The method name and API invocation sequences are both embedded (separately) into vectors using RNNs with maxpooling. The tokens have no strict order, so they are embedded using a conventional multilayer perceptron. The three resulting vectors are then fused into one vector through a fully connected layer.

The description embedding network

The description embedding network uses an RNN with maxpooling to encode the natural language description from the (first sentence of) the method comment.


During training, training instances are given as triples (C, D+, D-), where C is a code snipped, D+ is the correct (actual) description of C, and D- is an incorrect description, chosen randomly from the pool of all descriptions. The loss function seeks to maximise the cosine similarity between C and D+, and make the distance between C and D- as large as possible.

The training corpus is based on open-source Java projects on GitHub, resulting in a body of just over 18M commented Java methods.

For each Java method, we use the method declaration as the code element and the first sentence of its documentation comment as its natural language description. According to the Javadoc guidance, the first sentence is usually a summary of a method.

The method bodies are parsed using the Eclipse JDT compiler. (Note, some of the tools from Source{d} may also be useful here).

All the RNNs are embodied as LSTMs with 200 hidden units in each direction, and word embeddings have 100 dimensions.

Indexing and querying

To index a codebase, DeepCS embeds all code snippets in the codebase into vectors using offline processing.
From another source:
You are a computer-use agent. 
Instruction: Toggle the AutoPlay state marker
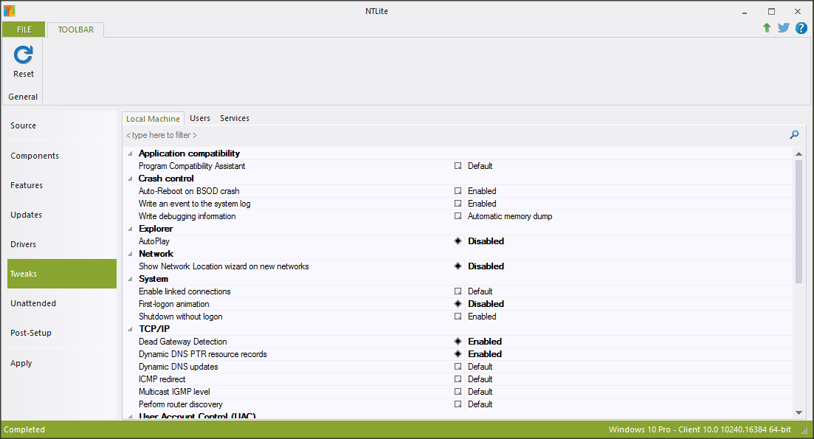(x=458, y=241)
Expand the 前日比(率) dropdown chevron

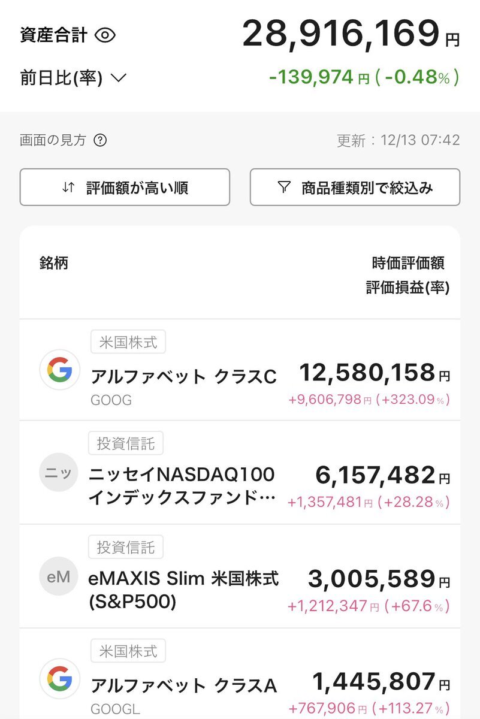[x=119, y=78]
Then during online searching DeepCS embeds the natural language user query, and estimates the cosine similarities between the query embedding and pre-computed code snippet embeddings. The top K closest code snippets are returned as the query results.


Evaluation is done using a search codebase constructed from ~10 thousand Java projects on GitHub (different to the training set), with at least 20 stars each. All code is indexed (including methods without any comments), resulting in just over 16M indexed methods.
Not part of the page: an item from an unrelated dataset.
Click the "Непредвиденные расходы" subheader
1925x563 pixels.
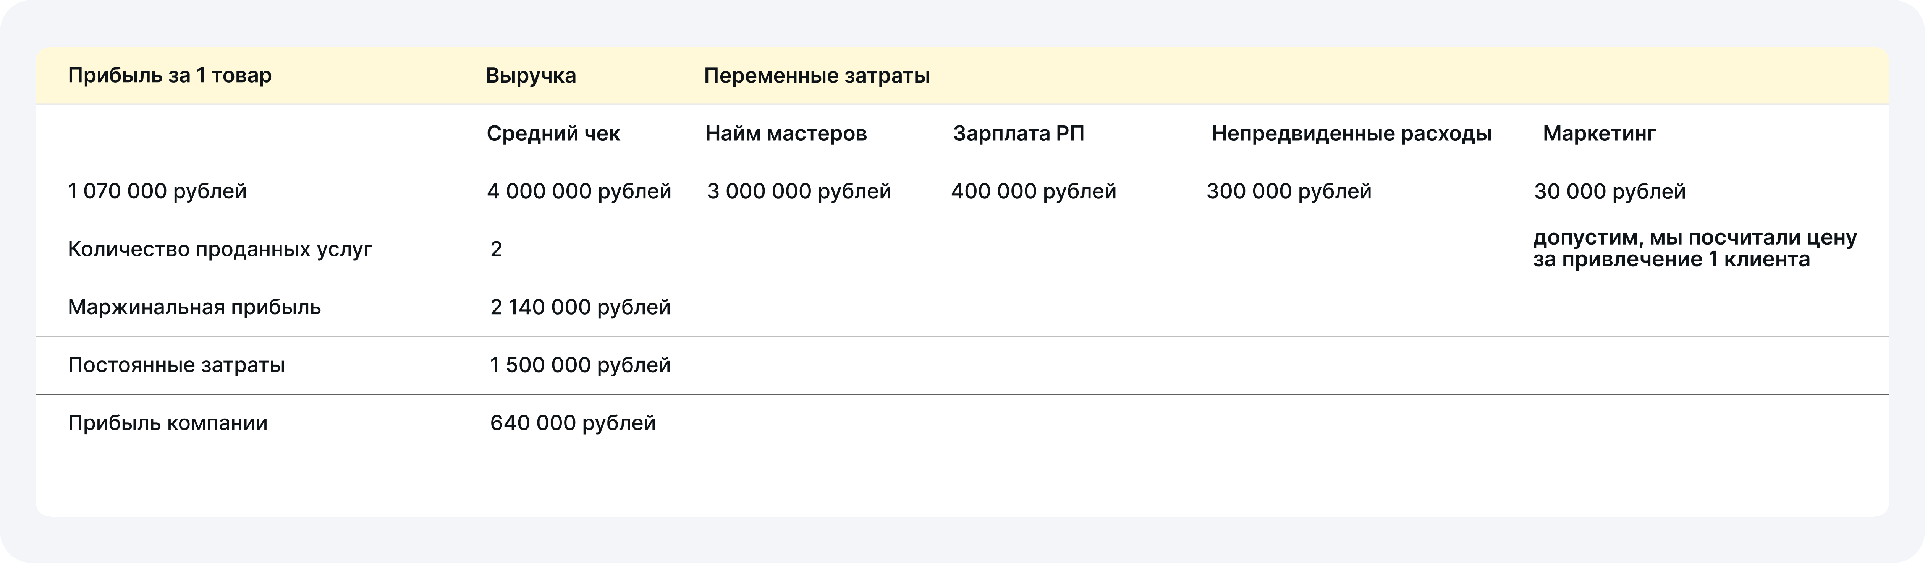tap(1351, 134)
We build a benchmark of queries from the top 50 voted Java programming questions in Stack Overflow. To achieve so, we browse the list of Java-tagged questions in Stack Overflow and sort them according to the votes that each one receives.

To qualify, the questions must be about a concrete Java programming task and include a code snippet in the accepted answer. The 50 such resulting questions are shown in the following table. In the right-hand column we can see the FRank (rank of the first hit result in the result list) for DeepCS, CodeHow, and a conventional Lucene-based search tool.

Here are some representative query results.

  • queue an event to be run on the thread” vs “run an event on a thread queue” (both have similar words in the query, but are quite different).

  • get the content of an input stream as a string using a specified character encoding

  • read an object from an xml file” (note that the words xml, object, and read don’t appear in the result, but DeepCS still finds it)

  • play a song” (another example of associative search, where DeepCS can recommend results with semantically related words such as audio).

DeepCS isn’t perfect of course, and sometimes ranks partially relevant results higher than exact matching ones.

This is because DeepCS ranks results by just considering their semantic vectors. In future work, more code features (such as programming context) could be considered in our model to further adjust the results.